What about people who have been detained on the basis of remote assessments?
The judgment does not address this, but the logical implication of this is that the applications cannot properly have been made, such that fresh applications will have to be made in order lawfully to continue the detention if it is considered to required.
The judgment does not address the position in relation to whether claims for unlawful detention can be made in relation to patients who were detained on the basis of remote assessments, but it is important to note that even if a detention is unlawful because the correct procedure was not followed, this does not mean that the person will automatically be entitled to more than so-called nominal damages (i.e. £1). If it can be shown that, at all times, they met the substantive criteria for detention, then it is very likely that they will not be able to show that they suffered any loss, required to establish a claim for substantive damages (see Bostridge v Oxleas NHS Foundation Trust [2015] EWCA Civ 79),
Does the judgment have any implications in relation to Second Opinion Appointed Doctors?
Not directly, because the requirements in relation to SOADs in Parts 4 and 4A do not include the same statutory requirements for personal examination that the court was considering in the Devon case. The CQC’s procedure for remote working in relation to SOADs (20 March 2020) remains in force. The judgment, though, does serve as a reminder that the protections contained within the MHA are there for a reason, and deviations forced upon practitioners by the pandemic should always be justified.
Does the judgment have any implications for DoLS?
Not directly. The MCA does not have any statutory requirement for face to face assessment for any part of DoLS. That having been said, the judgment serves as a reminder of the importance of procedural protections relating to deprivation of liberty. In this context, the DHSC’s Emergency MCA/DoLS guidance reminds practitioners that face to face to visits are an important part of the DoLS framework and “can occur if needed, for example to meet the person’s specific communication needs, in urgent cases or if there are concerns about the person’s human rights.” However, the guidance also makes clear that “[d]ecisions around visiting are operational decisions and ultimately for the providers and managers of individual care homes and hospitals to make. DoLS professionals should work closely with hospitals and care homes to decide if visiting in person is appropriate, and how to do this safely. Visiting professionals should understand and respect their local visiting policies, including for individual hospitals and care homes.“
What about longer term implications?
The court in the Devon case made clear that it was:
acutely aware of the difficulties to which the statutory provisions – as we have construed them – give rise for the Trust and for others exercising functions under the MHA. Nothing we have said should be taken as minimising those difficulties. Whether and how to address them will be for Parliament to decide.

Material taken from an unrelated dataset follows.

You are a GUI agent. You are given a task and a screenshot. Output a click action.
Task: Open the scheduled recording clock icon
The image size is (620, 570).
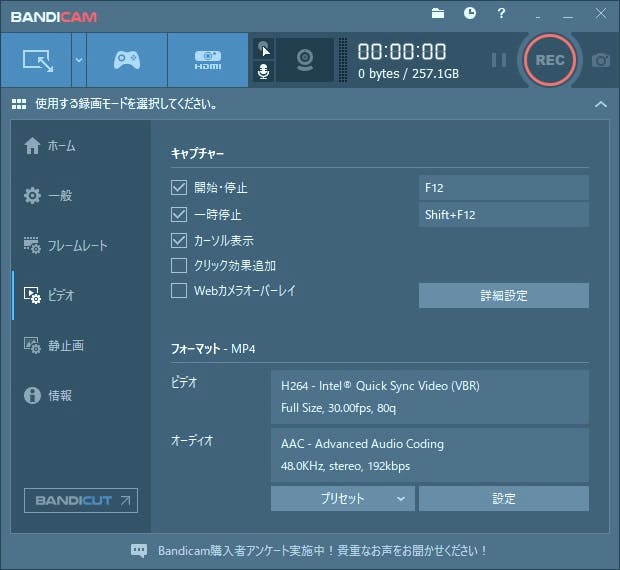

It is possible that Parliament might be asked to amend the MHA on a time-limited fashion (time-limited amendments were introduced in the Coronavirus Act 2020 in relation to other aspects of admission under the MHA, although they were never brought into force). However, it is unlikely that this would or could happen in the very short term.
It should be noted that when the DoLS regime is replaced in due course with the LPS, there will be no requirement within Schedule AA1 to the MCA 2005 for face to face assessment. We do not yet have the regulations relating to assessment, but unless they provide for face to face assessment (which, if they track DoLS, is unlikely) then the approach in relation to ‘mental capacity’ detention and ‘mental health’ detention will continue to be different.
[1] Although see here for an argument that it may be possible to make the argument that renewals can be treated differently.